MAY 23, 2012
Are the mighty falling?
In a world where ego is everything in business, I like to be the little guy. I have always said that no matter how famous or rich I become, I always want to look at $50 as a lot of money. I have stayed true to that and I am almost 30 years old.

Naturally when Facebook’s stock went public last week and the company was valued at over $100 billion, there was a part of me that secretly hoped the company wouldn’t do well.

The company’s valuation seemed ambitious and cocky and once the opening bell rang on Friday, then on Monday, then again on Tuesday, and again on Wednesday (you get the picture) the fact that the stock was hovering in the mid-$30 range was laughable to many. Here is a company that has such an inflated ego of itself getting a reality check when investors and bankers say the value of Facebook was way off.

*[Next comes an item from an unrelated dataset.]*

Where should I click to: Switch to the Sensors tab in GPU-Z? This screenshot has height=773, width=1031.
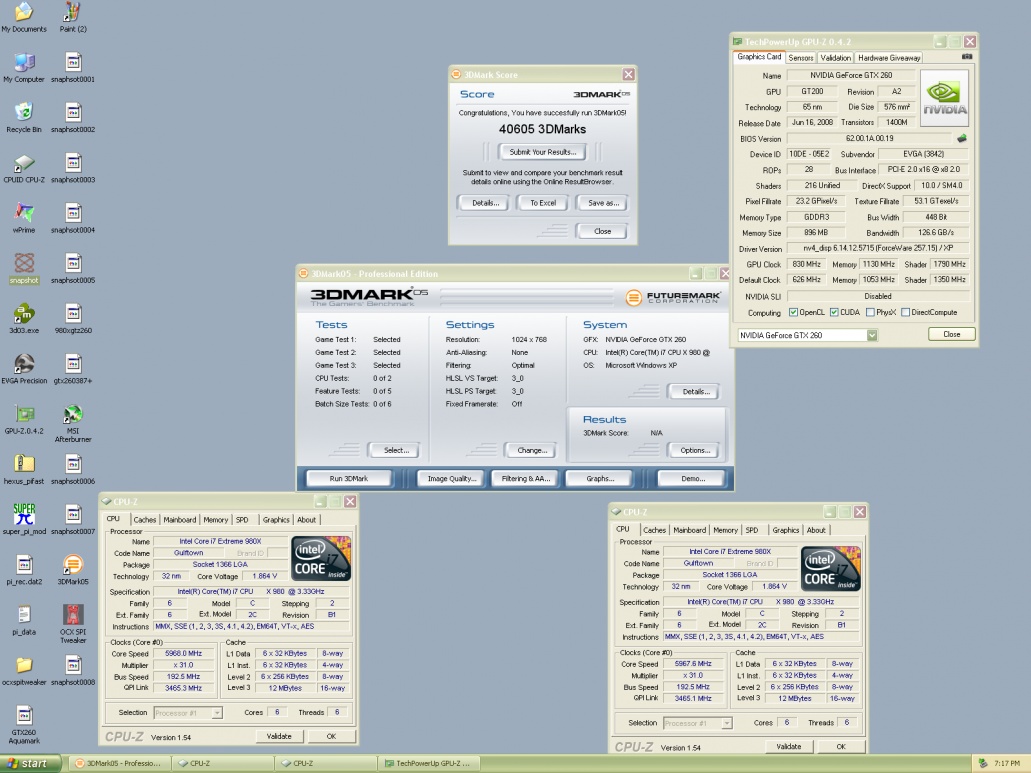(x=801, y=58)
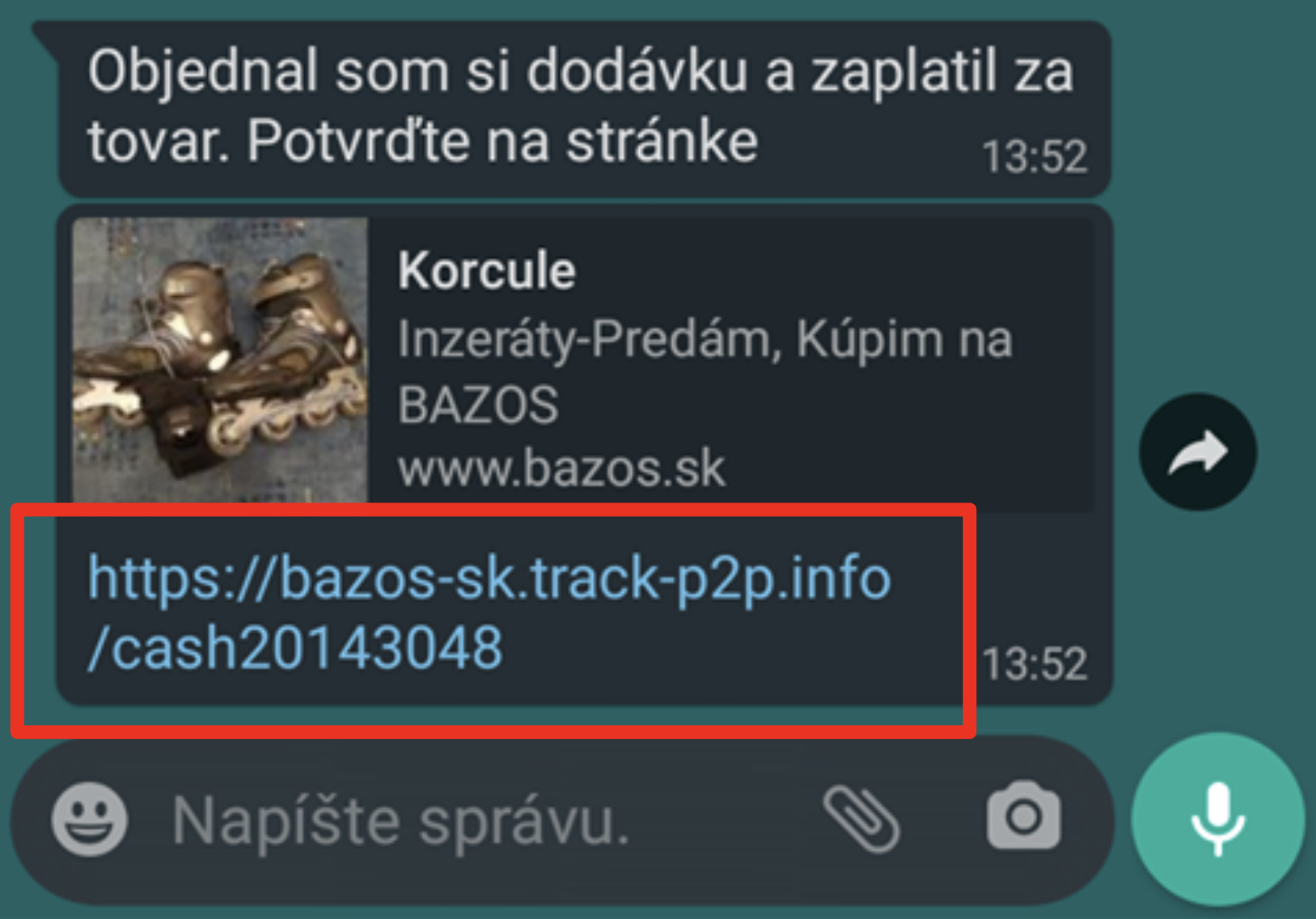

Over the years Facebook has been a behemoth: not listening to its users, making drastic changes that frustrated millions of people, all the while insisting the customer was still front and centre in the company’s outlook. And despite people’s addictions to Facebook, they still have a hatred for the website and are hesitant to shut down their self-glorifying page.

The great thing about stocks is that they aren’t targeted to the regular Facebook user. That means the non-love is coming from all sides. It’s coming from the actual users and the behind-the-scenes money people. I scroll through news stories and a headline says, “Lawsuits pile up over Facebook IPO” and I laugh.

I am writing this column Wednesday afternoon, so who knows what the Facebook stock is at when you read this. As I watch the scrolling ticker right now the price is hovering at $31.57 (and it opened at $31.41 today).

Here I am, glued to the stock market when I don’t understand it and have never cared for a minute what it was all about. But like many people fascinated with current events, I am very interested to see what happens with Facebook, if not for my own pleasure to see how the mighty are falling.

At the end of the day, I still have my $50 and Mark Zuckerberg has his billions and we go on our way.